• **Task details**: All lines holding the string "orange" should be copied from the data below.

• **Task inputs**:
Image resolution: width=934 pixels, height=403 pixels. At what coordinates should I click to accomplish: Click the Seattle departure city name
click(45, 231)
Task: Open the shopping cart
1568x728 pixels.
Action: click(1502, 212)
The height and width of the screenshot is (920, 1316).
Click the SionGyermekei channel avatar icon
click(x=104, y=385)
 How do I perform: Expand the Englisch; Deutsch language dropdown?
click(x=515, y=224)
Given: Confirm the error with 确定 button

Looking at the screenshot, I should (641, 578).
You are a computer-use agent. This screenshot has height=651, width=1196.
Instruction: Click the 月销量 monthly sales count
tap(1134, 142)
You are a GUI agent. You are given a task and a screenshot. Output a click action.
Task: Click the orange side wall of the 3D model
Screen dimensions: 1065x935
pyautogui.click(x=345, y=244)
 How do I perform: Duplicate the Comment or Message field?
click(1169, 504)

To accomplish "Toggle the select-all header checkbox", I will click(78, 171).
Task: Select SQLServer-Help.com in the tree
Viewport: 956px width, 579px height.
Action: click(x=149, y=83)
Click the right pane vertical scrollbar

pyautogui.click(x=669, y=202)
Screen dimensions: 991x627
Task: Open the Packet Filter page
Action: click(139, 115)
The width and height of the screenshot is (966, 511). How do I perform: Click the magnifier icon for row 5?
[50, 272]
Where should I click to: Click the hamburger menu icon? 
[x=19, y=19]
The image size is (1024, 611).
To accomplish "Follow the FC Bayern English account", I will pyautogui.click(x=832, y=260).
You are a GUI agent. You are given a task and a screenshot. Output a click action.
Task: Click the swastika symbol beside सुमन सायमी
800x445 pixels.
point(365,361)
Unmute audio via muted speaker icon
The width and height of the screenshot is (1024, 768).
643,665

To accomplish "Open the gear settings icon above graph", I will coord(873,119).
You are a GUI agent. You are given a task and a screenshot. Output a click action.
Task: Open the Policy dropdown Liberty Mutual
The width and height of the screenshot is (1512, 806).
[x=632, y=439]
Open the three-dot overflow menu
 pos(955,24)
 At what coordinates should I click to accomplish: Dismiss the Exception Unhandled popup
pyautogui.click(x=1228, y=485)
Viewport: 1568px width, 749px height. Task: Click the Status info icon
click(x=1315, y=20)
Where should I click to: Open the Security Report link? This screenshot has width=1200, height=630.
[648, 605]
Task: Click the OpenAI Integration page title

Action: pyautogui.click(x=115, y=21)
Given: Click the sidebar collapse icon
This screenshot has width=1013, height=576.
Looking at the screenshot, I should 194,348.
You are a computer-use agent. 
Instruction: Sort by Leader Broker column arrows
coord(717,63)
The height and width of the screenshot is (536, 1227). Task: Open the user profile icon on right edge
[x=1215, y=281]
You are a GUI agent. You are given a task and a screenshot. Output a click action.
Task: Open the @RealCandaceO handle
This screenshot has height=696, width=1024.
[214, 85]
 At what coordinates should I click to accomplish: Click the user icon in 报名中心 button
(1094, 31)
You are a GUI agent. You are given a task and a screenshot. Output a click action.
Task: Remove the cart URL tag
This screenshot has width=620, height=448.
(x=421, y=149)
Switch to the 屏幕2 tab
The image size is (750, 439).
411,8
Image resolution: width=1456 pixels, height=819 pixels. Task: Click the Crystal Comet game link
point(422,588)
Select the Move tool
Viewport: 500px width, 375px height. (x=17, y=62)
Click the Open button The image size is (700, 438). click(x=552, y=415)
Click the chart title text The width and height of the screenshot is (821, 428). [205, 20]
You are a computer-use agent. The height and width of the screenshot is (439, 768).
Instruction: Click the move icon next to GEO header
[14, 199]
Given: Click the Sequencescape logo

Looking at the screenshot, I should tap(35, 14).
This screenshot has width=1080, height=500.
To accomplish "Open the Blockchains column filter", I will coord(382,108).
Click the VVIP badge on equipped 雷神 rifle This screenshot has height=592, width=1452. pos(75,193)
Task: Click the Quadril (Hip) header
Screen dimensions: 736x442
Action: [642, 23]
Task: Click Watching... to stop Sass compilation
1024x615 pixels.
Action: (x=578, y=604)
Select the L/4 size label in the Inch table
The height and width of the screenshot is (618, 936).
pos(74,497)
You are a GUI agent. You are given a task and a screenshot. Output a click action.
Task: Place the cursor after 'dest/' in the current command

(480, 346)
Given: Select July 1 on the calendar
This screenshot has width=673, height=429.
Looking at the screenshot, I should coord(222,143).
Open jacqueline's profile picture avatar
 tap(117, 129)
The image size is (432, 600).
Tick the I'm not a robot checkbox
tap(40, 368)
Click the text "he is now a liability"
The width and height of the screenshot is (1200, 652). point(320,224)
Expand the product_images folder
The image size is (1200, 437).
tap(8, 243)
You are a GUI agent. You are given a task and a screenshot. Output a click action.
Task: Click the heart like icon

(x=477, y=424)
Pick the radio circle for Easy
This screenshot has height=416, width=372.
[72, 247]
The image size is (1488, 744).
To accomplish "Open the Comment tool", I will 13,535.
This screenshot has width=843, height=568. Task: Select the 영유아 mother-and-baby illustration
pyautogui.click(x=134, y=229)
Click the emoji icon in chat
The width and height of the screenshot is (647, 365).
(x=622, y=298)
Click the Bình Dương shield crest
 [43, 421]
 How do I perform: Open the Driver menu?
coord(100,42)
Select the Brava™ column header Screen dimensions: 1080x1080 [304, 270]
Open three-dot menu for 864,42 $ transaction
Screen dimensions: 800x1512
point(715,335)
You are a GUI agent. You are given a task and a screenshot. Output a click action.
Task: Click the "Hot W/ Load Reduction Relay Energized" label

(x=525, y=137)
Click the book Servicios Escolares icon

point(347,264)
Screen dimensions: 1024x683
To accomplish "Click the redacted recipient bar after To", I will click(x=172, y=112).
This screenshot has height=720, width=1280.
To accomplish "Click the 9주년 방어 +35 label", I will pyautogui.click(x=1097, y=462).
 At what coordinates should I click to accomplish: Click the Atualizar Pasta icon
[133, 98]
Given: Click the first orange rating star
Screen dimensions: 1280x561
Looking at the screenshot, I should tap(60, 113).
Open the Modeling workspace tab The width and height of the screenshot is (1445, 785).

• **Response area**:
Task: Click the orange side wall of the 3D model
Given: Click the first orange rating star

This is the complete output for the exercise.